Exercise
Your response must be an exact transcription of the lines from the one containing "Task: Select slide 15 thumbnail" through the final line of the data.

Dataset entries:
===
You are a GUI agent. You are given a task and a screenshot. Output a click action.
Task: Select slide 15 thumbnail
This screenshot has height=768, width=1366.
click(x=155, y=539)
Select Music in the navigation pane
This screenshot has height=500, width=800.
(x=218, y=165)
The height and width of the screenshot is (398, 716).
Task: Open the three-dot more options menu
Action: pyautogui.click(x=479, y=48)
===
Answer for this exercise
Task: Select slide 15 thumbnail
This screenshot has height=768, width=1366.
click(x=155, y=539)
Select Music in the navigation pane
This screenshot has height=500, width=800.
(x=218, y=165)
The height and width of the screenshot is (398, 716).
Task: Open the three-dot more options menu
Action: pyautogui.click(x=479, y=48)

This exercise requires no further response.